Scaffolding Towers – Are They Being Used Safely?
Scaffolding towers represent an ideal solution when it comes to working at height. They are more stable and safer than ladders as they allow workers to work freely with their tools and materials without having to do a dangerous balancing act on a ladder.
However when you position a ladder, there is always a risk of slipping and falling from a height – this makes a scaffolding tower a much safer option than a ladder, especially for larger or more time-consuming tasks.
Scaffolding towers are designed to be used on larger jobs such as painting or when you need access to larger areas of work such as stairwells.

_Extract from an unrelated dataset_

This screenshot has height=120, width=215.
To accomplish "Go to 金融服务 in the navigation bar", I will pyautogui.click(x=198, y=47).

They can be used both indoors and outdoors, so they are the ideal choice in many situations where a ladder just doesn’t cut it. A scaffolding tower can also save time in the long run as it will not need to be repositioned as often as a ladder as it offers access to a much larger work area than a ladder does.

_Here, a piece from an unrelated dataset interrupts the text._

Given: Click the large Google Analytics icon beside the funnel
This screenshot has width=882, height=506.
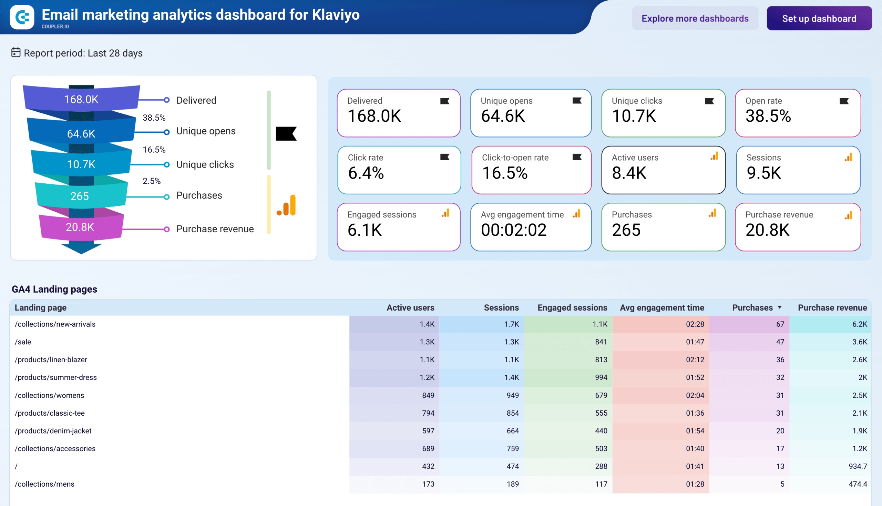Looking at the screenshot, I should pyautogui.click(x=286, y=205).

However, there are still risks involved in using scaffolding towers and we’re taking a look at some of the issues that need to be considered before using one.
- The first task is to ensure that the scaffolding tower chosen is suitable for the task at hand. Most scaffolding towers are fabricated from aluminium or steel, both great materials that ensure both durability and reliability. You’ll need to make sure that the scaffolding tower complies with the BS EN 1004 standard, which is the basic safety standard that governs scaffolding towers.

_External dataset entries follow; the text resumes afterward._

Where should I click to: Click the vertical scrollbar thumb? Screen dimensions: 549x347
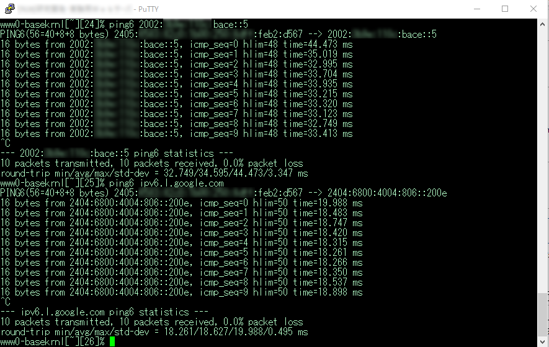pos(543,315)
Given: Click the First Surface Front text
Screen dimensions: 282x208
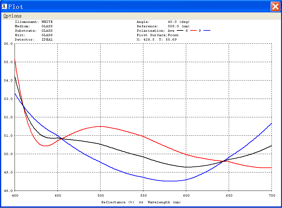Looking at the screenshot, I should click(158, 35).
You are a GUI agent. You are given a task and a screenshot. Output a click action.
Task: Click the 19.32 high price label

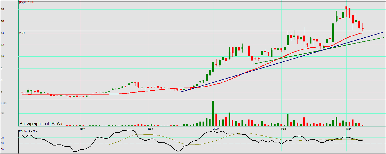[22, 3]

- Those who are tasked with erecting a scaffolding tower should always be fully trained in this type of work. Although towers may seem safer to use than ladders, there are still many injuries every year caused by workers falling from towers or by scaffolding towers overturning in use.
- It’s vital to ensure that the scaffolding tower is resting on level firm ground and that the base or castors are fully supported.
- Any stabilizers or outriggers used should always be installed according to the manufacturer’s instructions.
- Make sure that the scaffolding tower has not been erected to exceed the height recommended by the manufacturer.
- All scaffolding towers should be inspected by a trained, competent person once they have been erected and should not be used until the go-ahead has been given. The inspection results should be recorded and kept until the next inspection is recorded.
- When moving a scaffolding tower along, its height needs to be reduced to a maximum of 4 metres.
- The scaffolding tower should be moved by pulling or pushing from the base only.
- Never move a scaffolding tower if people, equipment, materials or tools are still on it – make sure the tower is completely “empty” before moving.
- Never use or move a scaffolding tower in windy conditions.
- All workers who are expected to use a scaffolding tower should have undergone the requisite training for working at height.